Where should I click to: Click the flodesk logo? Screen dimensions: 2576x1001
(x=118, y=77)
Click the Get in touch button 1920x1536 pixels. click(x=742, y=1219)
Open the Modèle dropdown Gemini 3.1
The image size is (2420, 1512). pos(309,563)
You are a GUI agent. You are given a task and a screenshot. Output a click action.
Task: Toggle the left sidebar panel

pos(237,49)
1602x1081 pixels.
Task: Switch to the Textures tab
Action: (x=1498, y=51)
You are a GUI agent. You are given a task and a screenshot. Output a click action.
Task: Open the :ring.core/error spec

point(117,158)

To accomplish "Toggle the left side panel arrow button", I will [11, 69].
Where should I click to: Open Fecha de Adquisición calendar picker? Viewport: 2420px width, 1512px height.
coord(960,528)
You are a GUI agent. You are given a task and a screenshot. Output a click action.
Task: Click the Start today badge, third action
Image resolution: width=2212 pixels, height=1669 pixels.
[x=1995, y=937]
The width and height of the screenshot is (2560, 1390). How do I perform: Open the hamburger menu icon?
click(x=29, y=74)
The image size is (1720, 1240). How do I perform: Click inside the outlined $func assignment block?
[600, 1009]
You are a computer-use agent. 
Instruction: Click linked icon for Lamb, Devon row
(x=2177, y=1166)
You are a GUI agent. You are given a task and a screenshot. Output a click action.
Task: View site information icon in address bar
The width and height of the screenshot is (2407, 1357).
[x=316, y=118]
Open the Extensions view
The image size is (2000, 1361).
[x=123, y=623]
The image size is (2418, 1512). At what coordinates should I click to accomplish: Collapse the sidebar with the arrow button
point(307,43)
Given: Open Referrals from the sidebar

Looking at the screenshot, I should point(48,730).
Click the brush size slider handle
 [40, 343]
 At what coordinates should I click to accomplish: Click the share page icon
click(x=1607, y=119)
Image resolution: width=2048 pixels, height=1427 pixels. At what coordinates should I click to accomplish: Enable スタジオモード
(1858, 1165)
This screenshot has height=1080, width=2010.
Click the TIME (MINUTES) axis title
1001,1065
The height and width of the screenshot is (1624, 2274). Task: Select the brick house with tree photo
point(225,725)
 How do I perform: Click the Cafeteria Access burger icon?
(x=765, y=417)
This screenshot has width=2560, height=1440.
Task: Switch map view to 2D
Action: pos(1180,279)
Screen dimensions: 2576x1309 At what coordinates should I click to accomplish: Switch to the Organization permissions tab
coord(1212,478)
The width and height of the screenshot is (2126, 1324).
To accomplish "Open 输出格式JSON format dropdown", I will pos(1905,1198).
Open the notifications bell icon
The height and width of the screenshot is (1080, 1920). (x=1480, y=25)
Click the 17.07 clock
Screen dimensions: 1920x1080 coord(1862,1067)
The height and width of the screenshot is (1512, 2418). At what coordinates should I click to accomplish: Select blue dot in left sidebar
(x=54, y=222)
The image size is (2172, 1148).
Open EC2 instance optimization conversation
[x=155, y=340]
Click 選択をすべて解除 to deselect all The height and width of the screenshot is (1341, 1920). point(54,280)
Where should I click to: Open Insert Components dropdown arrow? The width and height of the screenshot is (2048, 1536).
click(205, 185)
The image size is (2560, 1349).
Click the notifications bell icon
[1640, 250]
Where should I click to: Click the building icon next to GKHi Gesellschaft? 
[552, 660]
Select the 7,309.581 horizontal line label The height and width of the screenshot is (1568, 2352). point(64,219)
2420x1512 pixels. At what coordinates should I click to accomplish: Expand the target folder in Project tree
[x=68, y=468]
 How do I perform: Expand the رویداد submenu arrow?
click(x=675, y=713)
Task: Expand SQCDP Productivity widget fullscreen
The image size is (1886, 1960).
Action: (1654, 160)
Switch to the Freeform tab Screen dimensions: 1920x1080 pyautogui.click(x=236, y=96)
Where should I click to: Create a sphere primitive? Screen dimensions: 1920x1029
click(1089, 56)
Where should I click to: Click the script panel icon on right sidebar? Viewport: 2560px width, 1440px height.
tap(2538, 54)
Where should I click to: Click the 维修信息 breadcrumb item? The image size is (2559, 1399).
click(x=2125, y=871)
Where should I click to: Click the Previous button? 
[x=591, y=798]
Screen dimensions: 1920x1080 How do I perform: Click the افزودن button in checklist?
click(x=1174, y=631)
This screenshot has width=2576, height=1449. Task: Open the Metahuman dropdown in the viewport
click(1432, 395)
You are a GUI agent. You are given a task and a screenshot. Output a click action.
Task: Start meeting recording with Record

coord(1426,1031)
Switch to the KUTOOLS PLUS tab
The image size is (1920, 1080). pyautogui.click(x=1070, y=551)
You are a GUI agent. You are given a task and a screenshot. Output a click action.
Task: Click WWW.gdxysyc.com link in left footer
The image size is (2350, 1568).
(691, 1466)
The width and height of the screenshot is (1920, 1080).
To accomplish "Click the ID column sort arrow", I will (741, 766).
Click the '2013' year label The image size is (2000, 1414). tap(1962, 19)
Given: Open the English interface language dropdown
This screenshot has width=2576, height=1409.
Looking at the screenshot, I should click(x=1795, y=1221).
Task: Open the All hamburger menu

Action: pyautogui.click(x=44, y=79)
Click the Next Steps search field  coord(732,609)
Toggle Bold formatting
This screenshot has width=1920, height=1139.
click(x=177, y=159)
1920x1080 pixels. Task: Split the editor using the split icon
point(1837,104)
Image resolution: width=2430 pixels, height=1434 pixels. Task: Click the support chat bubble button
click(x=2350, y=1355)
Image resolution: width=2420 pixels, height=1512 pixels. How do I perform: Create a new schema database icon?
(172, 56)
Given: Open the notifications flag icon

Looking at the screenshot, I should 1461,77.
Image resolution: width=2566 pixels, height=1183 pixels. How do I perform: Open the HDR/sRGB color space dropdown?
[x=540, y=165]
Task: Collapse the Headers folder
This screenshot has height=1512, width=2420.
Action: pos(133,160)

▬▬▬▬▬▬

Each entry above is to be repeated exactly as it appears.

Answer to the problem
Where should I click to: Click the flodesk logo? Screen dimensions: 2576x1001
(x=118, y=77)
Click the Get in touch button 1920x1536 pixels. click(x=742, y=1219)
Open the Modèle dropdown Gemini 3.1
The image size is (2420, 1512). pos(309,563)
You are a GUI agent. You are given a task and a screenshot. Output a click action.
Task: Toggle the left sidebar panel

pos(237,49)
1602x1081 pixels.
Task: Switch to the Textures tab
Action: (x=1498, y=51)
You are a GUI agent. You are given a task and a screenshot. Output a click action.
Task: Open the :ring.core/error spec

point(117,158)

To accomplish "Toggle the left side panel arrow button", I will [11, 69].
Where should I click to: Open Fecha de Adquisición calendar picker? Viewport: 2420px width, 1512px height.
coord(960,528)
You are a GUI agent. You are given a task and a screenshot. Output a click action.
Task: Click the Start today badge, third action
Image resolution: width=2212 pixels, height=1669 pixels.
[x=1995, y=937]
The width and height of the screenshot is (2560, 1390). How do I perform: Open the hamburger menu icon?
click(x=29, y=74)
The image size is (1720, 1240). How do I perform: Click inside the outlined $func assignment block?
[600, 1009]
You are a computer-use agent. 
Instruction: Click linked icon for Lamb, Devon row
(x=2177, y=1166)
You are a GUI agent. You are given a task and a screenshot. Output a click action.
Task: View site information icon in address bar
The width and height of the screenshot is (2407, 1357).
[x=316, y=118]
Open the Extensions view
The image size is (2000, 1361).
[x=123, y=623]
The image size is (2418, 1512). At what coordinates should I click to accomplish: Collapse the sidebar with the arrow button
point(307,43)
Given: Open Referrals from the sidebar

Looking at the screenshot, I should point(48,730).
Click the brush size slider handle
 [40, 343]
 At what coordinates should I click to accomplish: Click the share page icon
click(x=1607, y=119)
Image resolution: width=2048 pixels, height=1427 pixels. At what coordinates should I click to accomplish: Enable スタジオモード
(1858, 1165)
This screenshot has height=1080, width=2010.
Click the TIME (MINUTES) axis title
1001,1065
The height and width of the screenshot is (1624, 2274). Task: Select the brick house with tree photo
point(225,725)
 How do I perform: Click the Cafeteria Access burger icon?
(x=765, y=417)
This screenshot has width=2560, height=1440.
Task: Switch map view to 2D
Action: pos(1180,279)
Screen dimensions: 2576x1309 At what coordinates should I click to accomplish: Switch to the Organization permissions tab
coord(1212,478)
The width and height of the screenshot is (2126, 1324).
To accomplish "Open 输出格式JSON format dropdown", I will pos(1905,1198).
Open the notifications bell icon
The height and width of the screenshot is (1080, 1920). (x=1480, y=25)
Click the 17.07 clock
Screen dimensions: 1920x1080 coord(1862,1067)
The height and width of the screenshot is (1512, 2418). At what coordinates should I click to accomplish: Select blue dot in left sidebar
(x=54, y=222)
The image size is (2172, 1148).
Open EC2 instance optimization conversation
[x=155, y=340]
Click 選択をすべて解除 to deselect all The height and width of the screenshot is (1341, 1920). point(54,280)
Where should I click to: Open Insert Components dropdown arrow? The width and height of the screenshot is (2048, 1536).
click(205, 185)
The image size is (2560, 1349).
Click the notifications bell icon
[1640, 250]
Where should I click to: Click the building icon next to GKHi Gesellschaft? 
[552, 660]
Select the 7,309.581 horizontal line label The height and width of the screenshot is (1568, 2352). point(64,219)
2420x1512 pixels. At what coordinates should I click to accomplish: Expand the target folder in Project tree
[x=68, y=468]
 How do I perform: Expand the رویداد submenu arrow?
click(x=675, y=713)
Task: Expand SQCDP Productivity widget fullscreen
The image size is (1886, 1960).
Action: (1654, 160)
Switch to the Freeform tab Screen dimensions: 1920x1080 pyautogui.click(x=236, y=96)
Where should I click to: Create a sphere primitive? Screen dimensions: 1920x1029
click(1089, 56)
Where should I click to: Click the script panel icon on right sidebar? Viewport: 2560px width, 1440px height.
tap(2538, 54)
Where should I click to: Click the 维修信息 breadcrumb item? The image size is (2559, 1399).
click(x=2125, y=871)
Where should I click to: Click the Previous button? 
[x=591, y=798]
Screen dimensions: 1920x1080 How do I perform: Click the افزودن button in checklist?
click(x=1174, y=631)
This screenshot has width=2576, height=1449. Task: Open the Metahuman dropdown in the viewport
click(1432, 395)
You are a GUI agent. You are given a task and a screenshot. Output a click action.
Task: Start meeting recording with Record

coord(1426,1031)
Switch to the KUTOOLS PLUS tab
The image size is (1920, 1080). pyautogui.click(x=1070, y=551)
You are a GUI agent. You are given a task and a screenshot. Output a click action.
Task: Click WWW.gdxysyc.com link in left footer
The image size is (2350, 1568).
(691, 1466)
The width and height of the screenshot is (1920, 1080).
To accomplish "Click the ID column sort arrow", I will (741, 766).
Click the '2013' year label The image size is (2000, 1414). tap(1962, 19)
Given: Open the English interface language dropdown
This screenshot has width=2576, height=1409.
Looking at the screenshot, I should click(x=1795, y=1221).
Task: Open the All hamburger menu

Action: pyautogui.click(x=44, y=79)
Click the Next Steps search field  coord(732,609)
Toggle Bold formatting
This screenshot has width=1920, height=1139.
click(x=177, y=159)
1920x1080 pixels. Task: Split the editor using the split icon
point(1837,104)
Image resolution: width=2430 pixels, height=1434 pixels. Task: Click the support chat bubble button
click(x=2350, y=1355)
Image resolution: width=2420 pixels, height=1512 pixels. How do I perform: Create a new schema database icon?
(172, 56)
Given: Open the notifications flag icon

Looking at the screenshot, I should 1461,77.
Image resolution: width=2566 pixels, height=1183 pixels. How do I perform: Open the HDR/sRGB color space dropdown?
[x=540, y=165]
Task: Collapse the Headers folder
This screenshot has height=1512, width=2420.
Action: pos(133,160)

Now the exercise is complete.